As we watch the global economy unravelling from the safety of our homes, many are confused as regards the astonishing performance of equity markets since the lows of March 23rd. The thing is, markets are unpredictable in the best of times, so it should also come as no surprise that things are even more difficult to work out, when we really have no clue as to what is going on. Far be it for us to provide answers when no one else can, but at the very least we can shed some light on why there is such a large disconnect between financial markets and the reality on the ground.
Foremost, it is worth noting that markets have always been dissociated with what’s going on in the real world and that’s because they are forward looking. A share price is the expectation of all future cash flows, discounted to a present value. That seems a bit abstract and may explain why learning things from a textbook is so difficult. Think of it this way: what would you pay for a company that has closed for business and is no longer producing any revenues? Not much, other than for the assets at hand, like the building, equipment and maybe a bit for the brand if there is any transferrable value.

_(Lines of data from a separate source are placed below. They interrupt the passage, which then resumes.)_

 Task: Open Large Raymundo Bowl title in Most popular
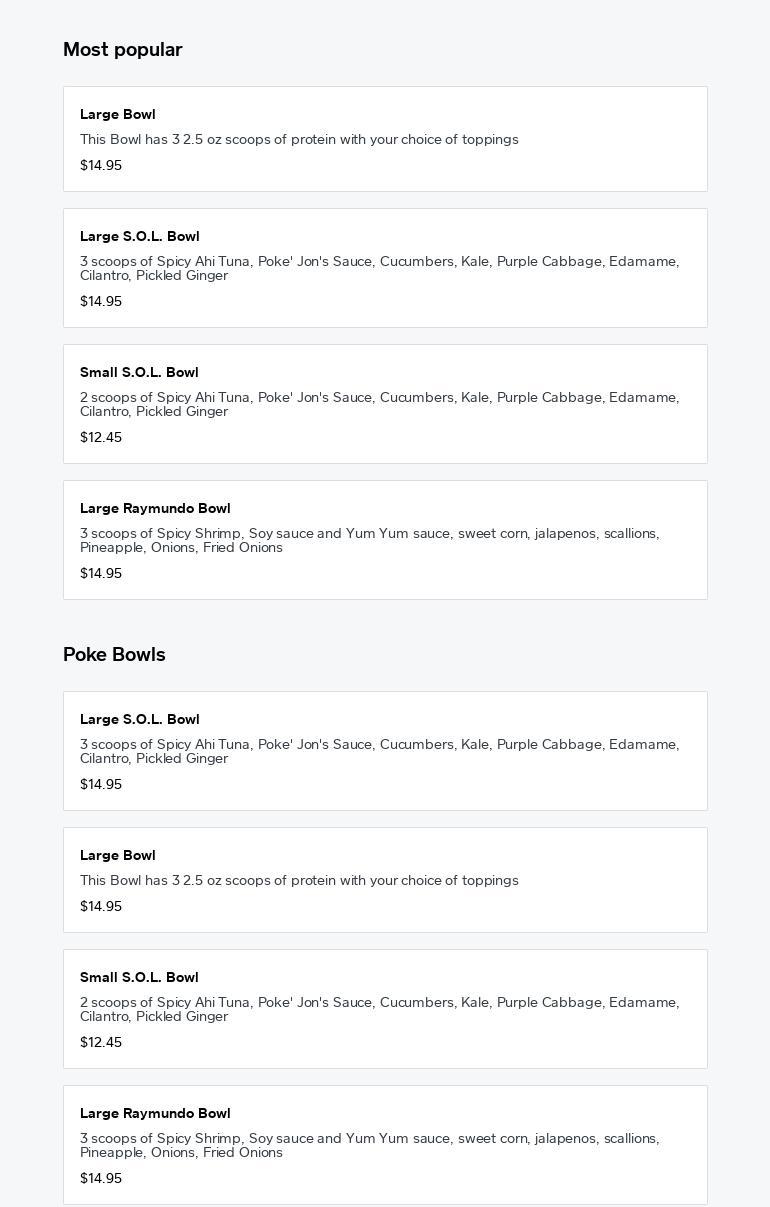[155, 509]
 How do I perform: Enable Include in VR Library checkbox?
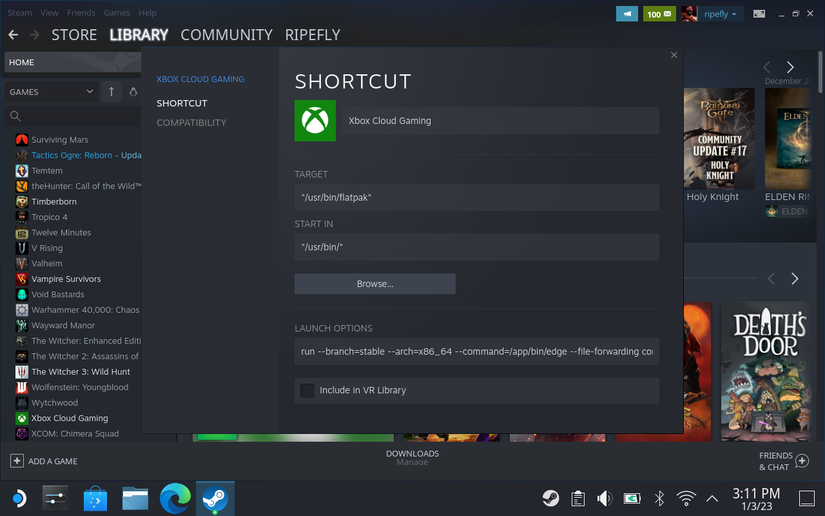[x=307, y=390]
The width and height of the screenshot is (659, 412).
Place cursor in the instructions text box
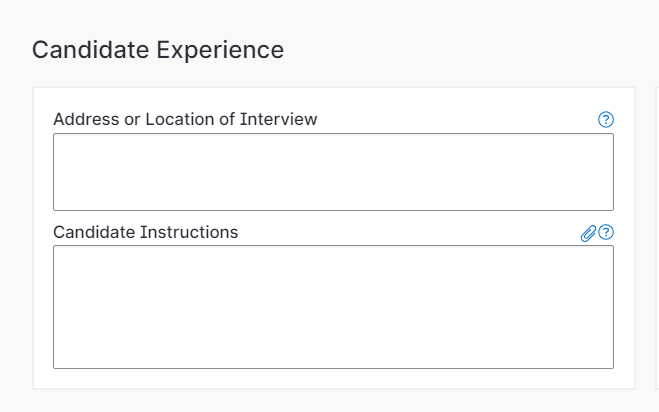click(333, 307)
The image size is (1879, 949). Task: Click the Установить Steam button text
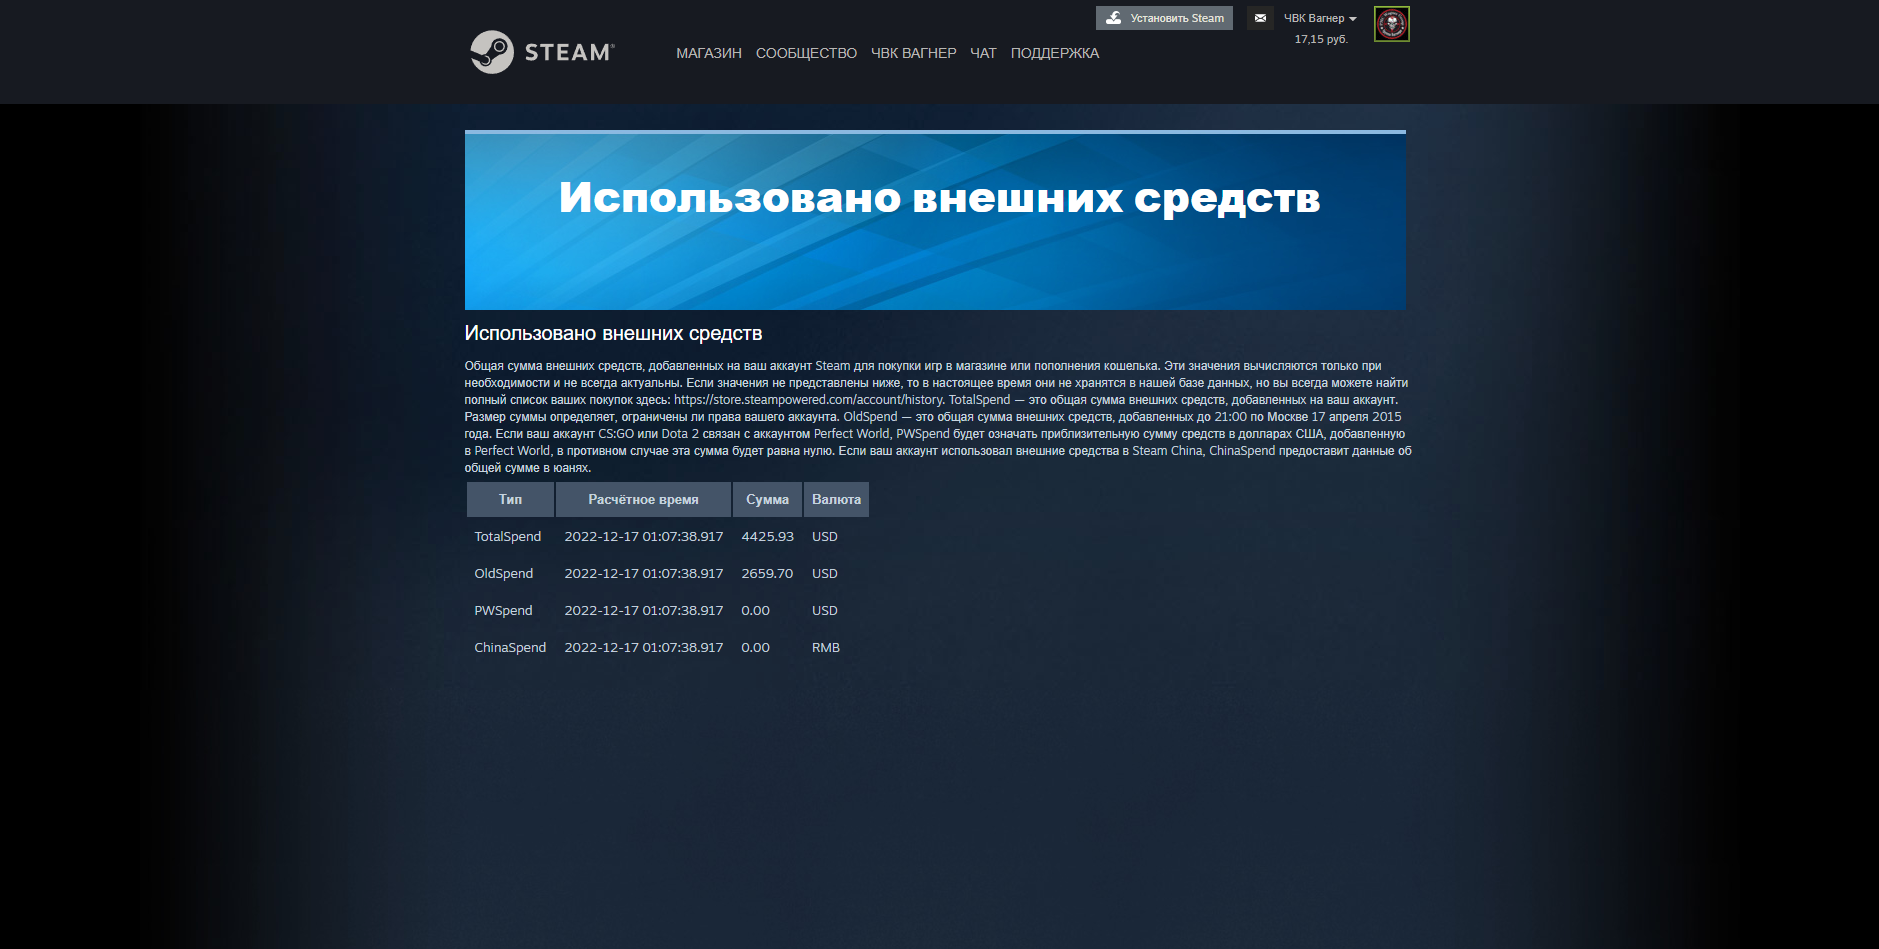click(1176, 18)
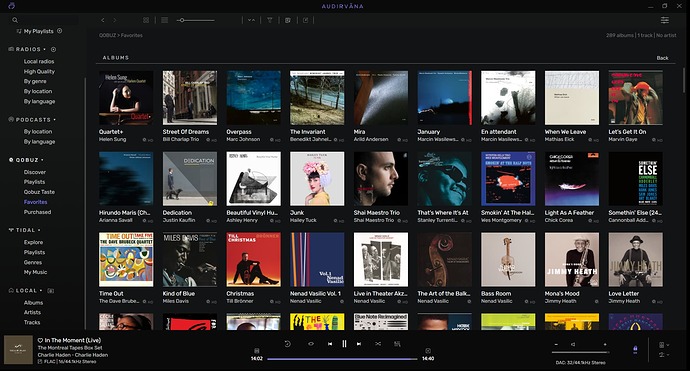
Task: Switch to list view layout
Action: (165, 20)
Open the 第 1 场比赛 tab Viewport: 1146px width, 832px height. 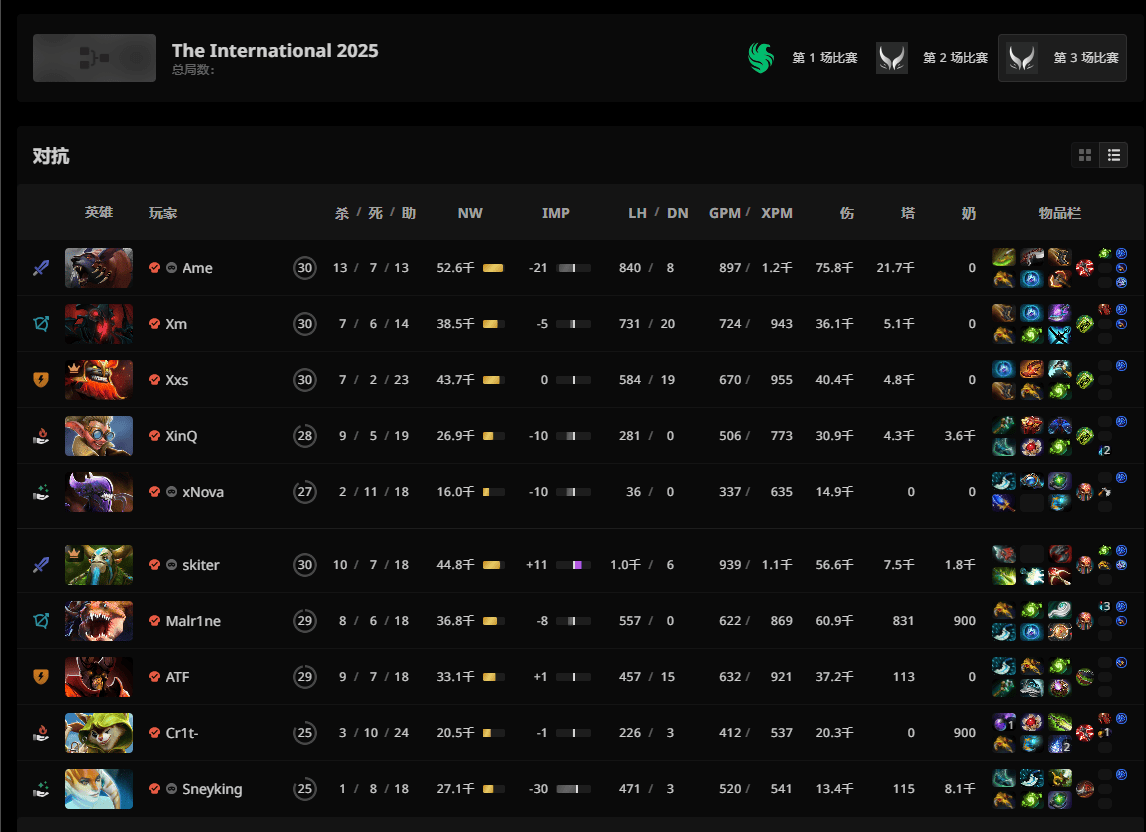click(x=824, y=58)
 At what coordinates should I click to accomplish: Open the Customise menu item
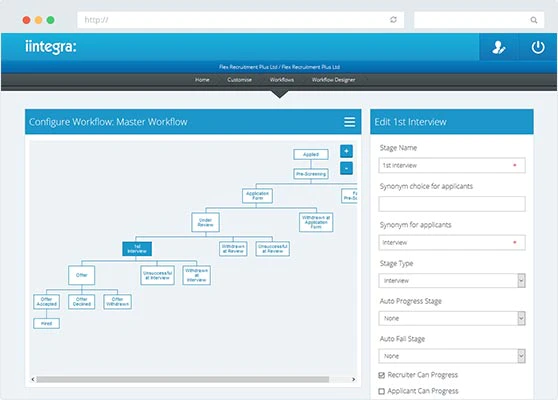coord(239,80)
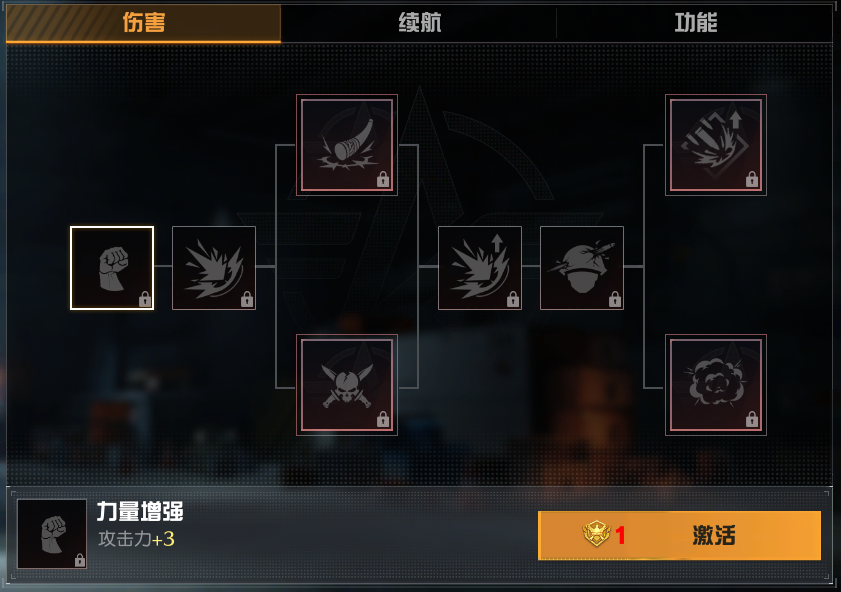Switch to the 续航 tab
Viewport: 841px width, 592px height.
[x=419, y=23]
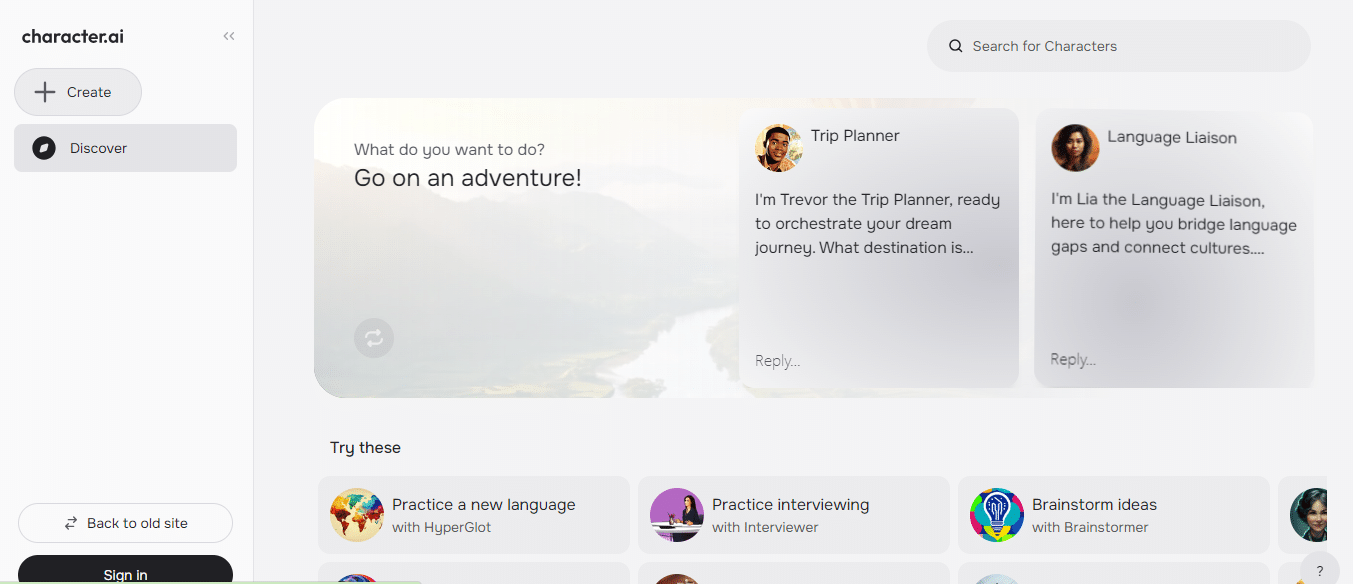Open Trip Planner avatar
The image size is (1353, 584).
tap(779, 148)
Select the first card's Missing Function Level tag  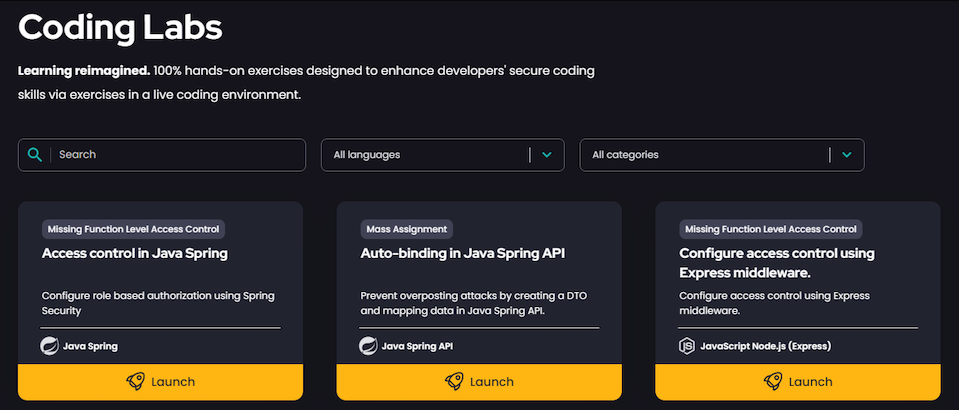tap(132, 229)
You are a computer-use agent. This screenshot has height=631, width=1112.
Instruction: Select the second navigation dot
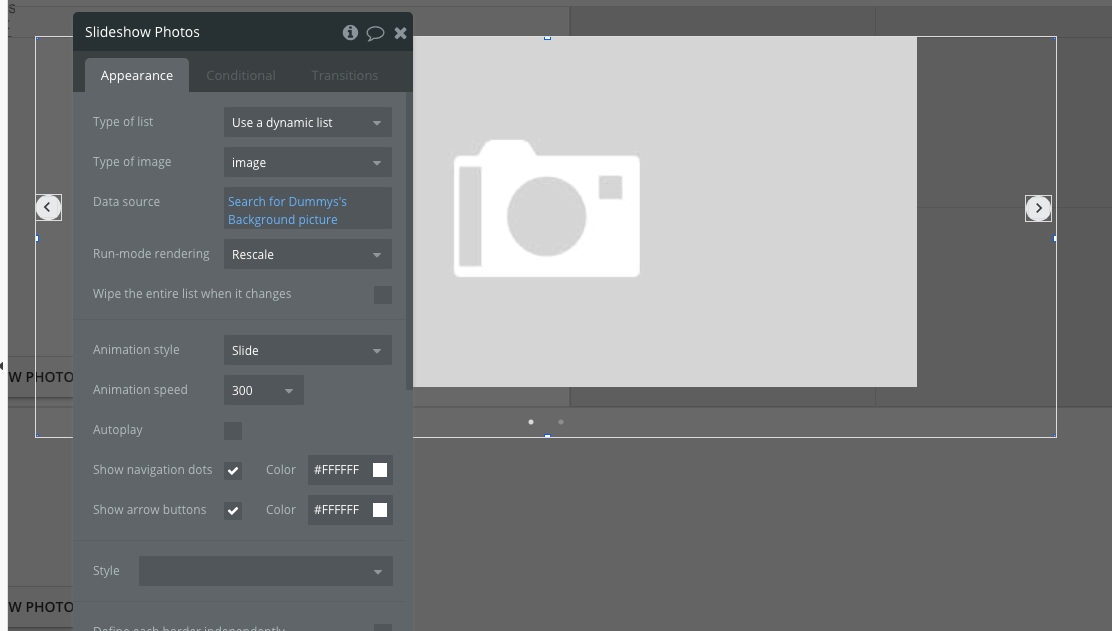point(561,422)
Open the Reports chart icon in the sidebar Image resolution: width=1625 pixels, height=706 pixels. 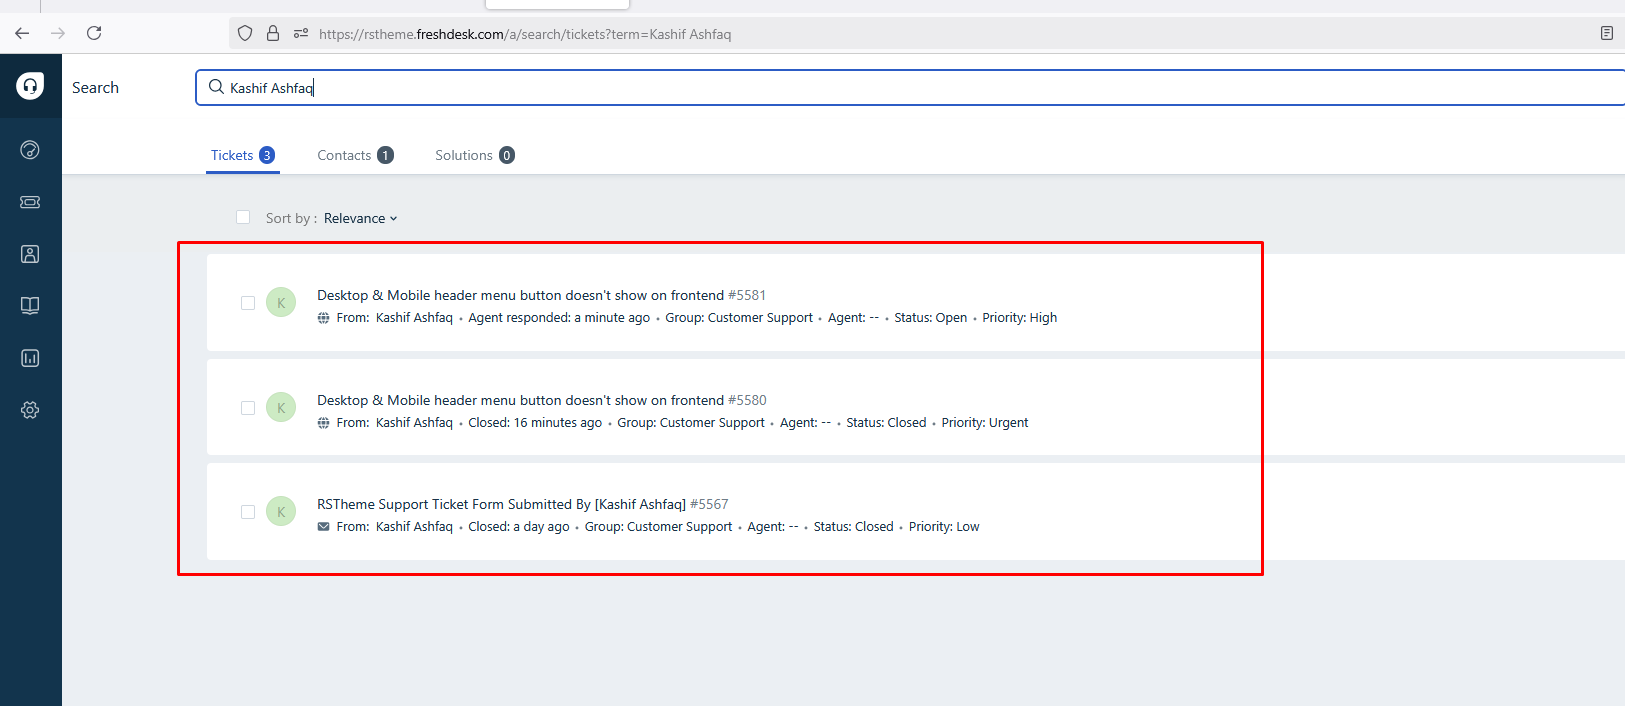coord(30,358)
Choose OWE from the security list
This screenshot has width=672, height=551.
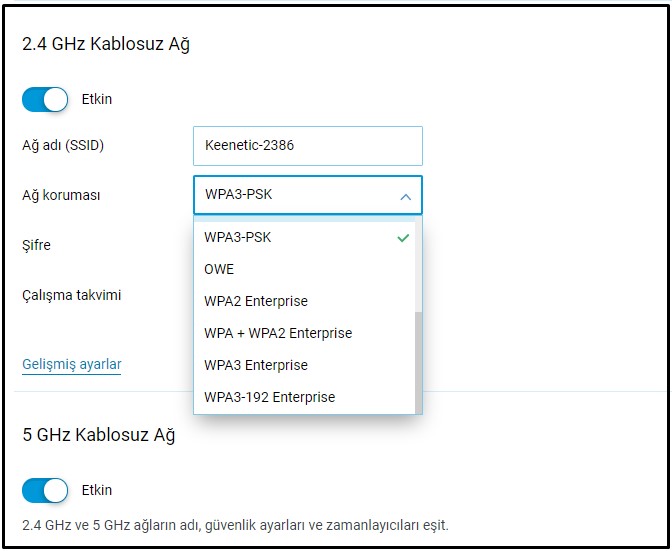pos(219,270)
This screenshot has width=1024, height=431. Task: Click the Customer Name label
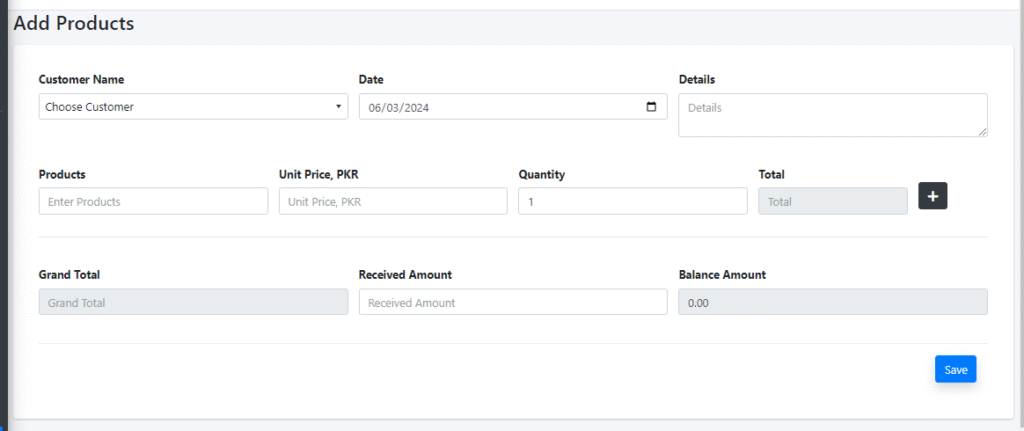point(82,80)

What about for a company that has no assets, but has developed a vaccine for the coronavirus? Name your price, and it is easy to see why this game of valuing shares is so difficult.
If you look at the work of people who do company valuations for a living, as in those highly esteemed and hugely paid “equity analysts”, you will always find a huge dispersion of share price targets. Taking our favourite example, Vodafone, the current price is 110p and the price targets from more than 26 analysts range from 75p to 220p. That does seem rather strange. After all, everyone is looking at the same numbers, meets with the same company managers, and uses the same models to perform the valuations. So, if we can’t get it right for a single stock, multiply the margin of error by a 100 when looking at the FTSE, and multiply the uncertainty by a 1000, because there is this little virus going around that could change our world forever.
Now that we have cleared that up, what are we to make of this rally and won’t the fundamentals catch up with these lofty expectations, if things truly are as bad as they seem? Yes, in the long run things are efficient and pigs don’t fly, but that doesn’t help us make money in the short term. Neither does it make it any easier to manage our risk. Should we take up our equity exposure or sell all we can, for there will be a second reckoning of epic proportions?
As always, the answer lies somewhere in the middle. We should always have some exposure to equites, because for one we don’t know, and it would be a shame to miss out on future gains. For another, the world will go on ticking. If you look at any long-term chart of equity markets, the second world war, the bursting of the internet bubble and even the crash of 2008 are mere blips in the astonishing success story that is the ownership of corporations. On the other hand, you would have to be a very brave soul indeed to bet it all on black when we are facing the greatest economic contraction since the great depression.